In the first period of the magazine each issue was printed with 10 to 12 leaves. Significant oppression of the Ukrainian language in the Russian Empire did not affect the journal's materials and its research and archeographic publications.

The publication was scarce, and profits did not exceed expenditures. Therefore, Lebedyntsev was looking for ways to transfer the publication to another owner. This situation has gained notoriety among the public and the scientific community. It was proposed to move the publication to Kharkiv entitled Yuzhnorusskaia Starina, but this did not happen.

From 1882, on the initiative of Feofan Lebedyntsev and Stepan Ponomarev, an "Alphabetical Index of Personal Names and Remarkable Places and Objects" was compiled for each volume of the magazine. In 1893, the first systematic index of the content of Kiev Antiquity for the first decade, compiled by Vladimir Naumenko.

Lebedintsev's editorial board united Ukrainian historical scholars, thus creating interest in Ukrainian studies in the Russian Empire. Under the editorship of Lebedyntsev, the publication was noted as moderate. At this stage, the formation of the publication as a scientific center of Kiev Antiquity. The last issue of 1887 contained a statement by the editor that the publication was temporarily suspended due to the editor's illness and difficult situation.
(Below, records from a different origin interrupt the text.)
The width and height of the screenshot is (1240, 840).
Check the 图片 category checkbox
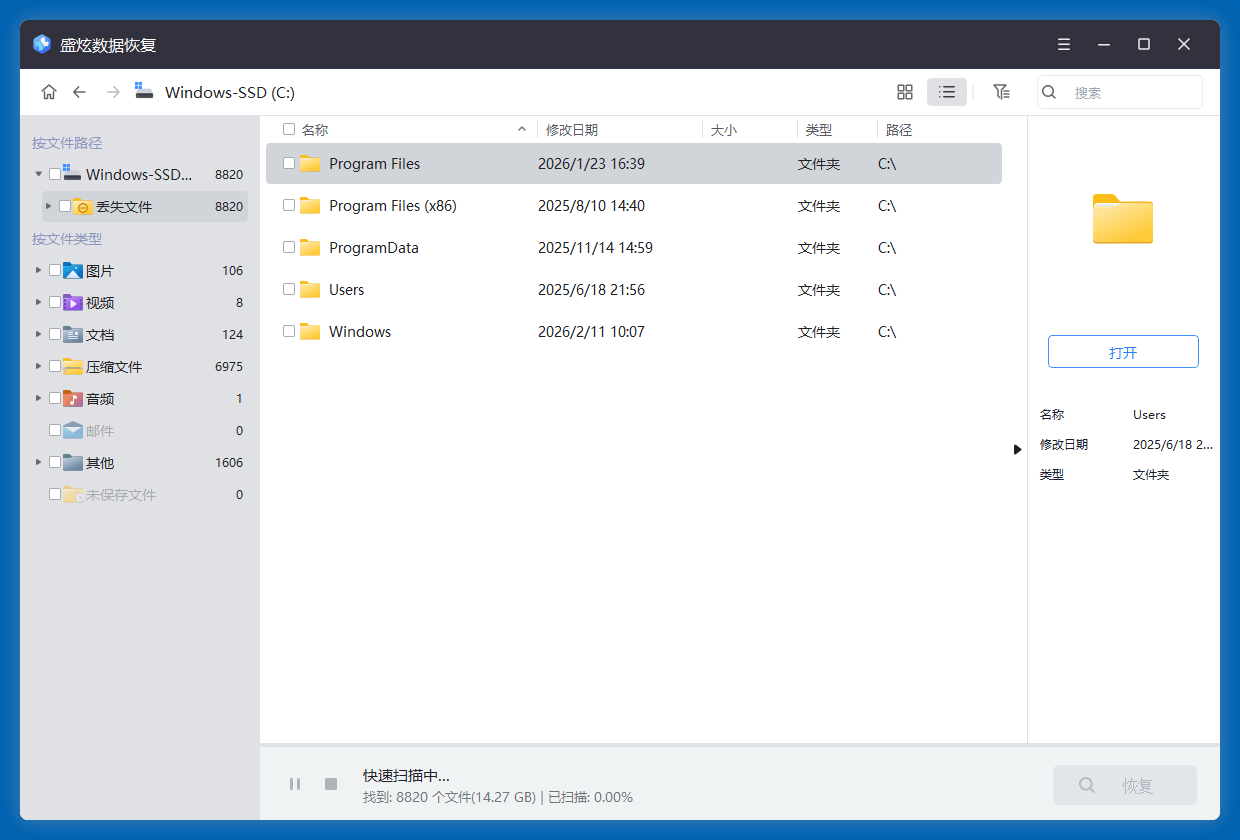click(x=55, y=270)
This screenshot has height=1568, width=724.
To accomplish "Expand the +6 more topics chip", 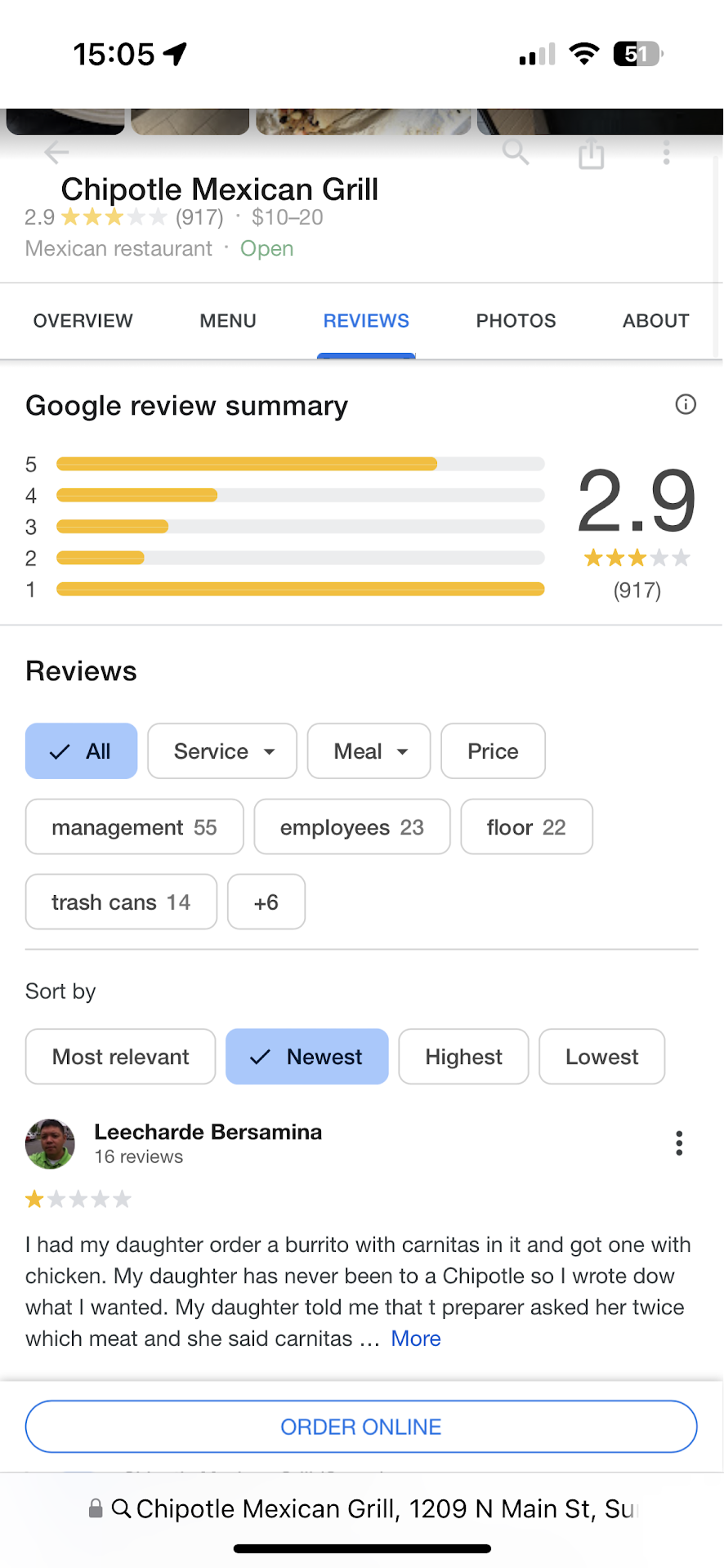I will (x=266, y=902).
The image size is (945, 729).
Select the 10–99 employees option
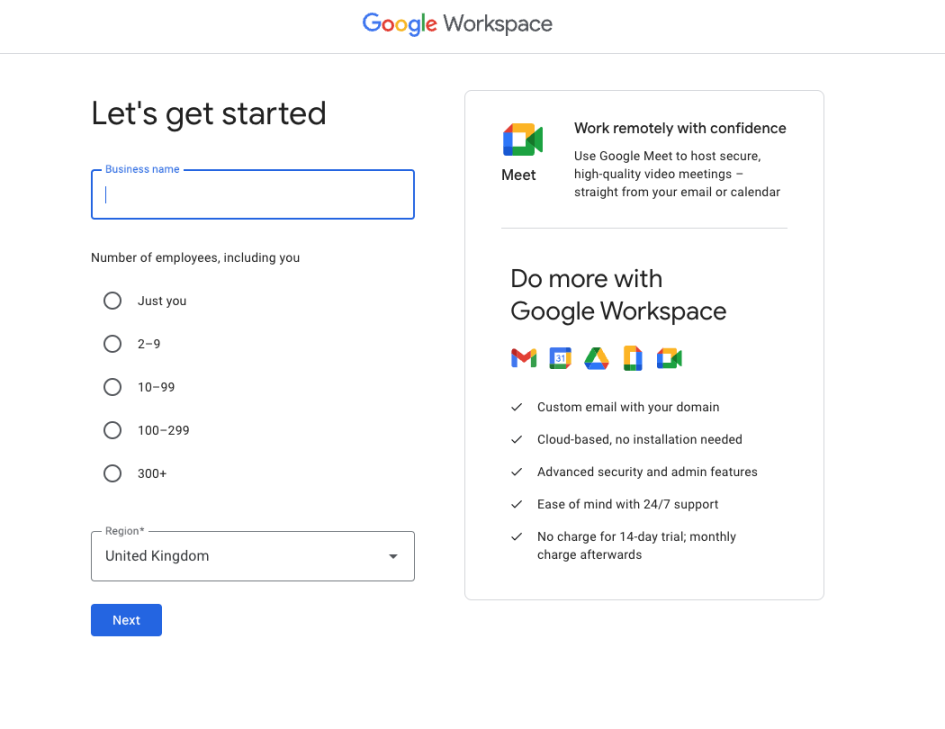(112, 387)
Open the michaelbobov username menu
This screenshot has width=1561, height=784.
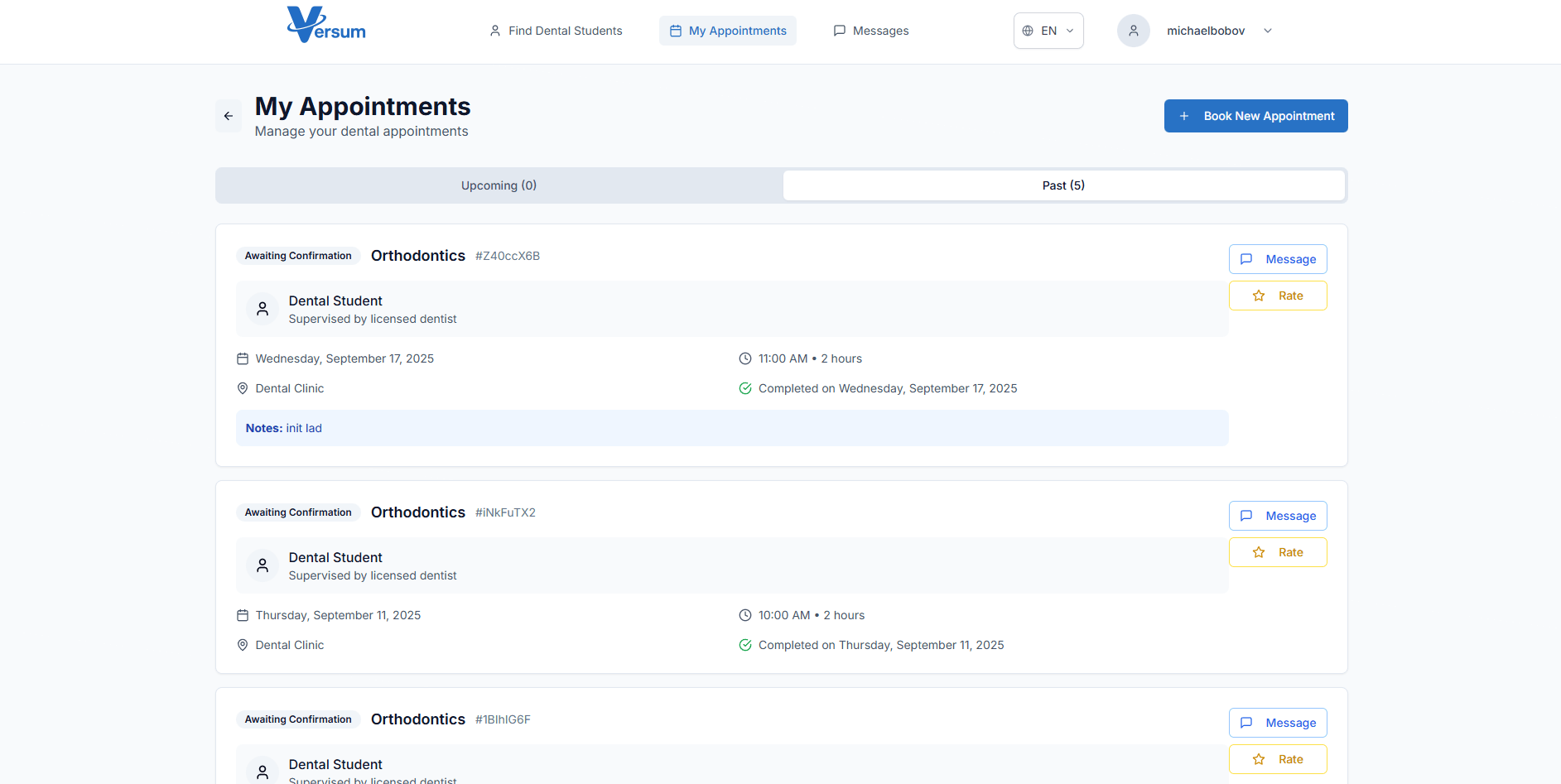1206,31
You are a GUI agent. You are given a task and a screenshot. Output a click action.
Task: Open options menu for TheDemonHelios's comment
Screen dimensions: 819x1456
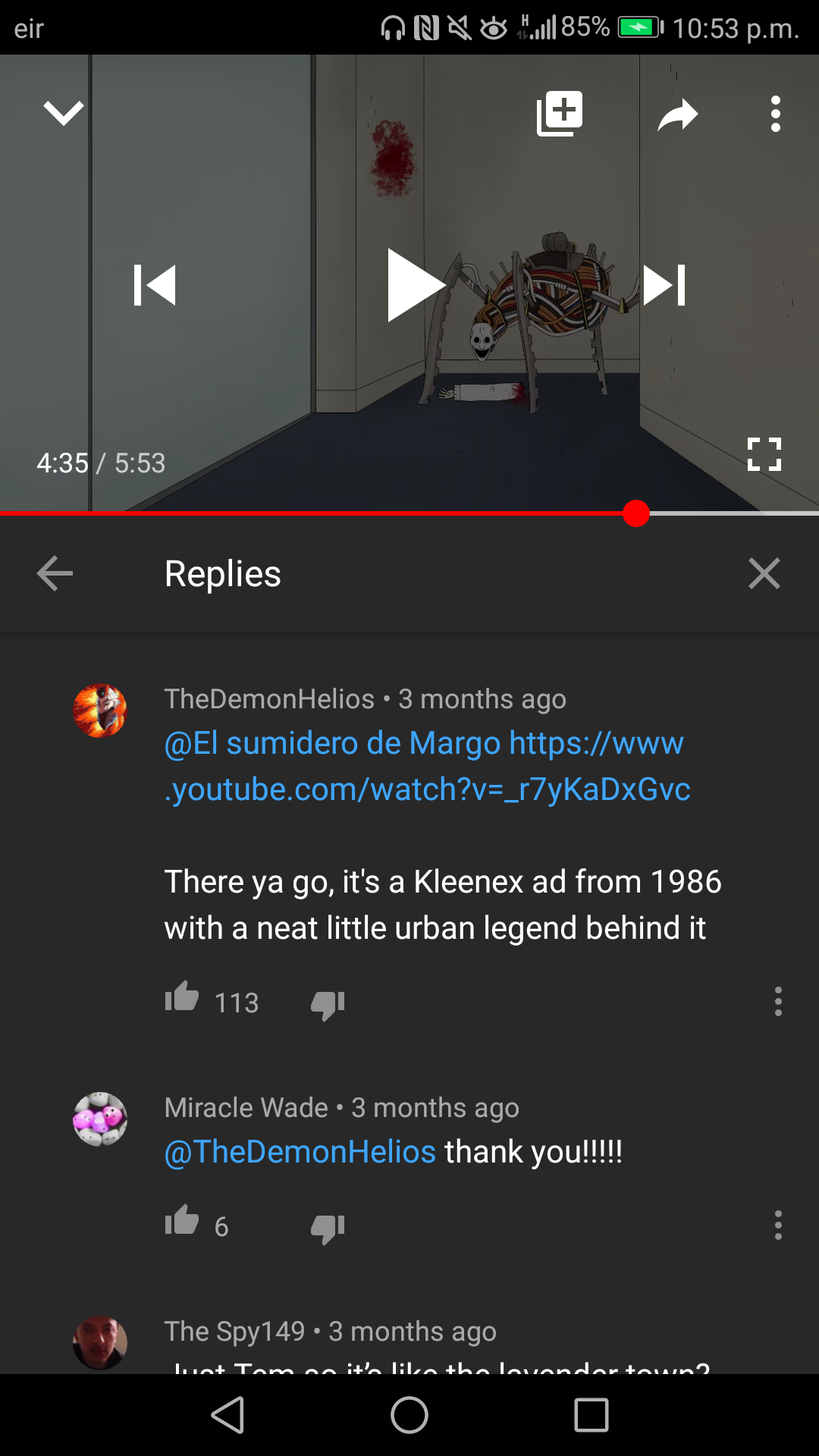coord(778,1002)
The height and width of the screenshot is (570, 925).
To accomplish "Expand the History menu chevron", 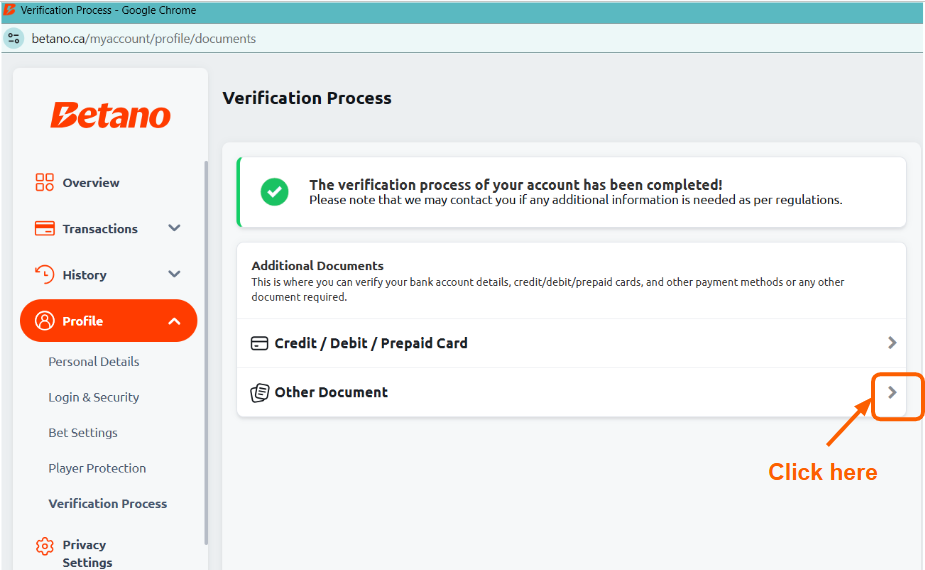I will (x=174, y=274).
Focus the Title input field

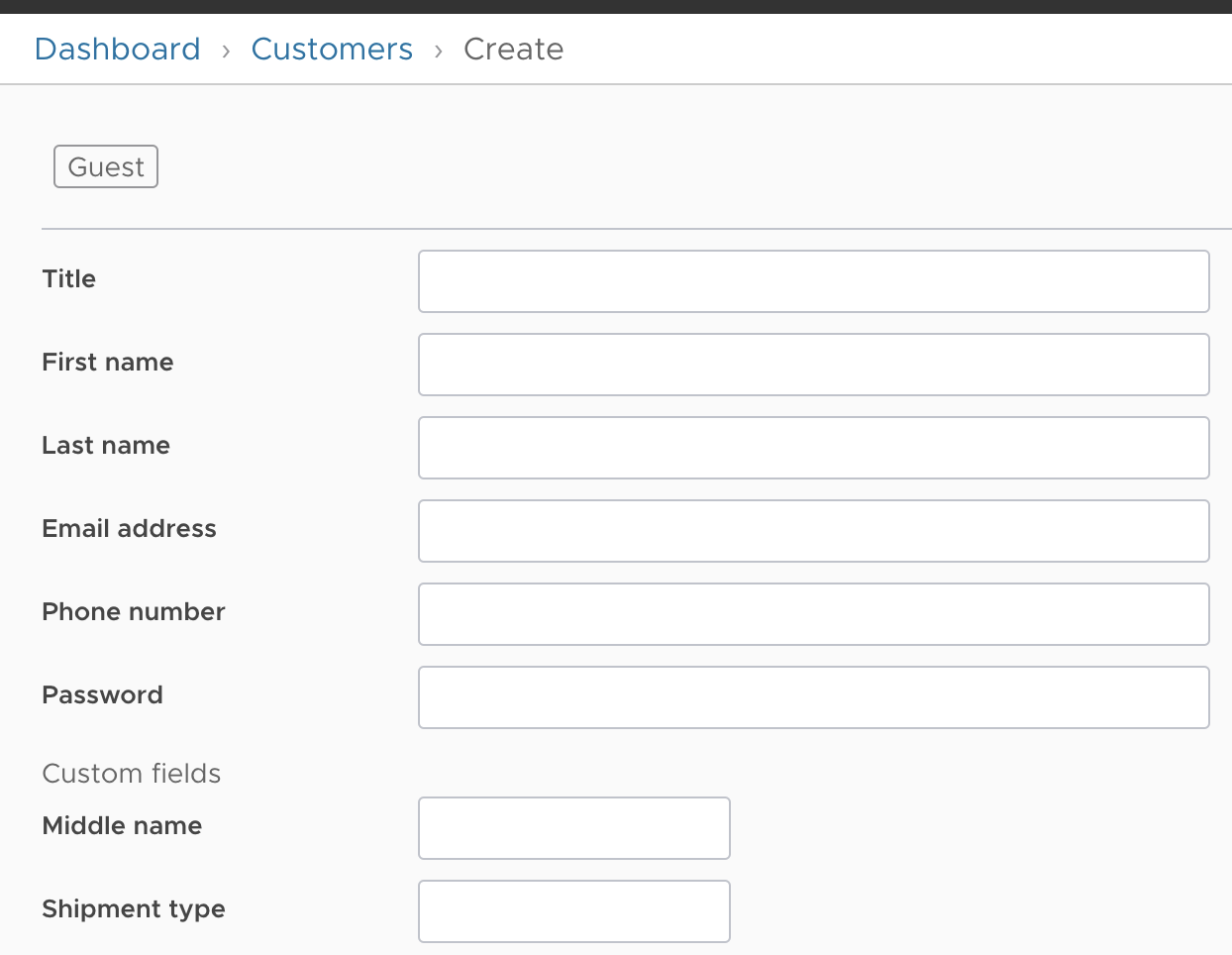pyautogui.click(x=812, y=280)
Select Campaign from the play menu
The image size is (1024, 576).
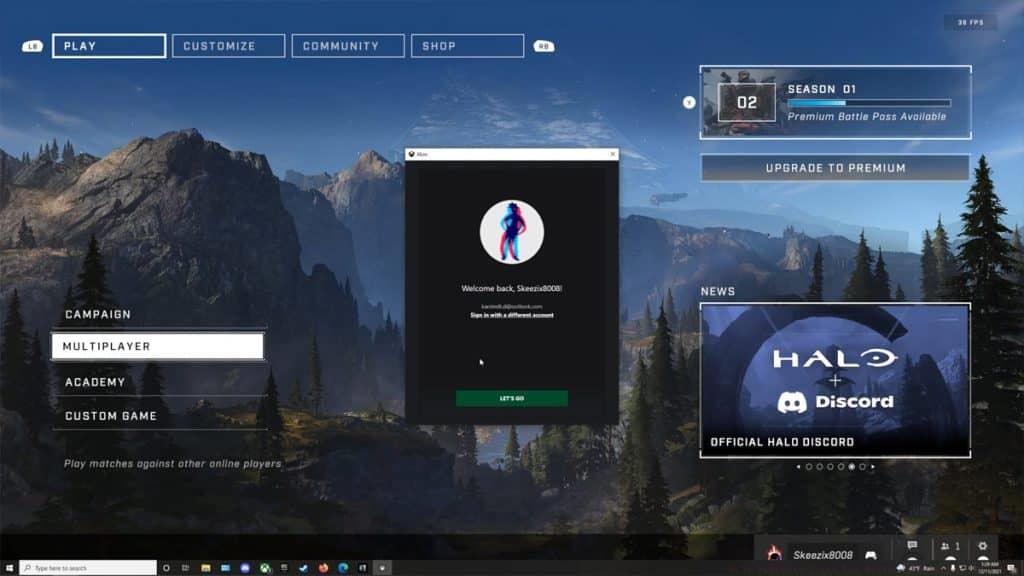98,314
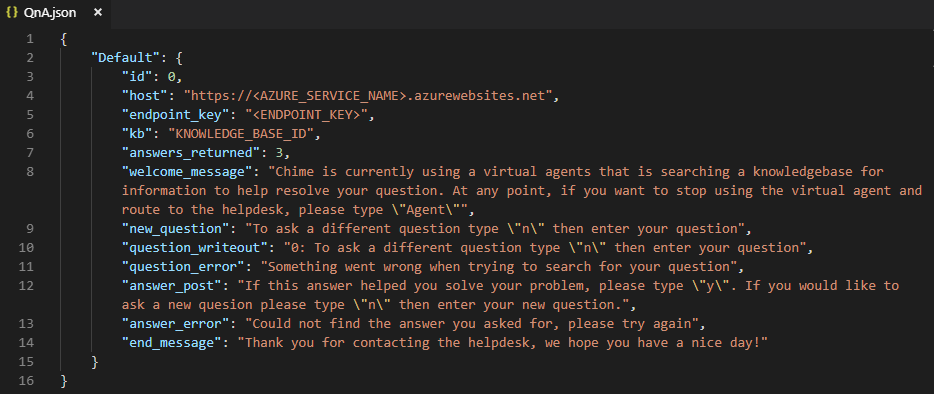Click the "question_error" property key
This screenshot has height=394, width=934.
[x=183, y=266]
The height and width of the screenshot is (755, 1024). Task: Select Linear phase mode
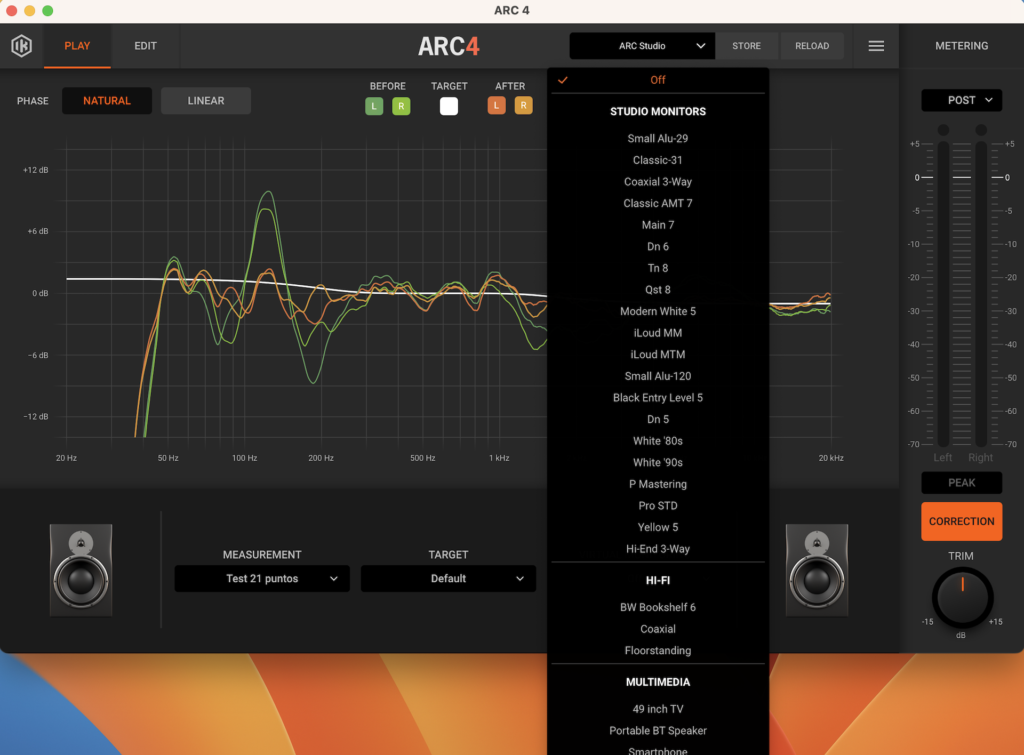[x=206, y=101]
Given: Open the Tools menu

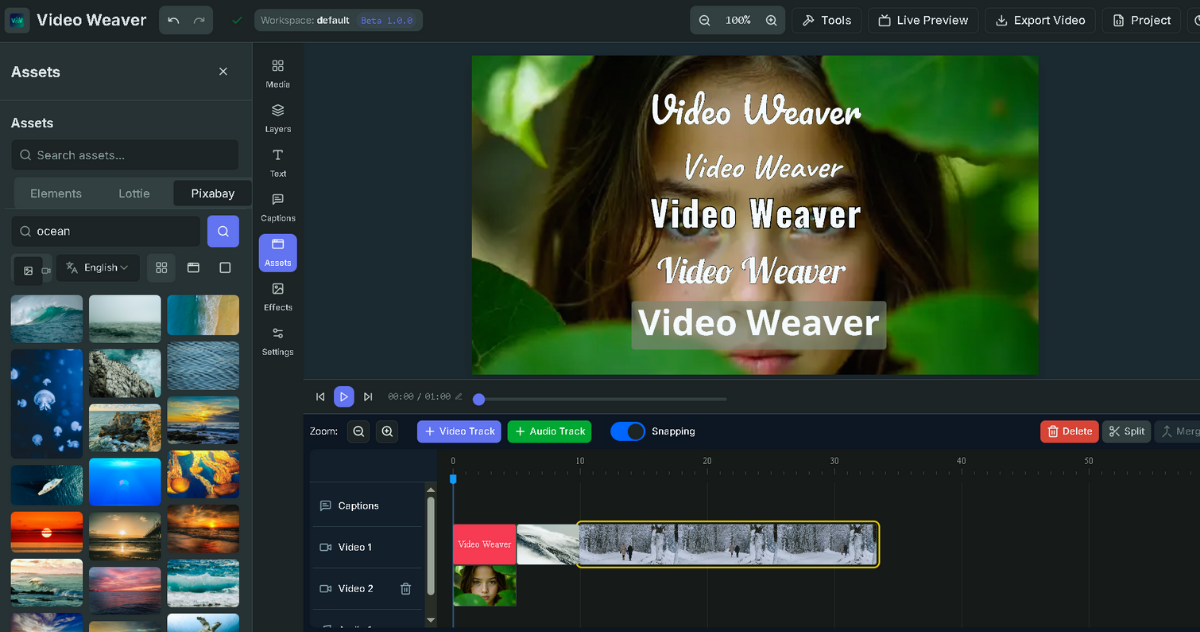Looking at the screenshot, I should point(827,19).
Unofficial body of the Old Community


Activists of the Old Community offered Oleksandr Lashkevych to head the magazine. December 4, 1887 signed an agreement to transfer the rights to publish Kiev antiquity from Lebedyntsev to Lashkevich for 2,000 rubles. On February 13, 1888, the police department approved Lashkevich as editor-in-chief of the Kyiv Antiquities publishing house. The first book, signed by the new editor, was published in March 1888. Fedor Myshchenko became the actual editor of this volume. Under Lashkevich, the publication expanded the publication of documents, notes and criticism. A separate department of references and bibliography was created for this purpose. An index of the edition for 1882–1887 was created. The appearance of the magazine was changed, the cover became blue, the quality of the paper improved, the length of each issue has been increased to 18 to 20 leaves. Chronologies and thematic boundaries of the magazine are widespread. New departments were Criticism, Bibliographic Leaflet, For References.